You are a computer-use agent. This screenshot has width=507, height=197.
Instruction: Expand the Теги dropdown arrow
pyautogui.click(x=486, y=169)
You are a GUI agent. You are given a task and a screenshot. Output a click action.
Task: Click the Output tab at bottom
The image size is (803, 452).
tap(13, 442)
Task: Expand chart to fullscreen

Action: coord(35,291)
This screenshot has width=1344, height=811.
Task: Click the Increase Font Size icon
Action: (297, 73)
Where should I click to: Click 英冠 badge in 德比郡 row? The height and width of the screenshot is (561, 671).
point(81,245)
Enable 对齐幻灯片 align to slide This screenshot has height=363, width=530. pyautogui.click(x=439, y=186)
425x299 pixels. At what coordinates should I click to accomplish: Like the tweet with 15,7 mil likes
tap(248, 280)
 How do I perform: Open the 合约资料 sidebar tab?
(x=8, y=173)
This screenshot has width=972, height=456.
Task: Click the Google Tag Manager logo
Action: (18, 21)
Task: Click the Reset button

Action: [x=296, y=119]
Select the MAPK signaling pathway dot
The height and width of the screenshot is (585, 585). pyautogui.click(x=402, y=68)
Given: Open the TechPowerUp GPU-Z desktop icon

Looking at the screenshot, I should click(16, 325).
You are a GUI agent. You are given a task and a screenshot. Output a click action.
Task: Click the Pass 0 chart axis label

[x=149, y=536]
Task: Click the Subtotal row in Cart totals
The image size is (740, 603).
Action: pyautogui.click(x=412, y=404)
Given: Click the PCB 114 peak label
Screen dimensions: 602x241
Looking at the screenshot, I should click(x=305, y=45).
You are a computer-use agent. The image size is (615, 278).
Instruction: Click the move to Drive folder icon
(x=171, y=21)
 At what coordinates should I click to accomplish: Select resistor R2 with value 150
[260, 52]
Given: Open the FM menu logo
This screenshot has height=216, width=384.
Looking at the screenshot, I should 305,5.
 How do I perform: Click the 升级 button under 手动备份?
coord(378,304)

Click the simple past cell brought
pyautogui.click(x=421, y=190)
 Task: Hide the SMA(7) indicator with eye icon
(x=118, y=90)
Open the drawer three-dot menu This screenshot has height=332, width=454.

**WHAT IS NEEDED:**
How many lines of the entries above include the word "agent"? Answer with the number only.

**THE ANSWER:**
4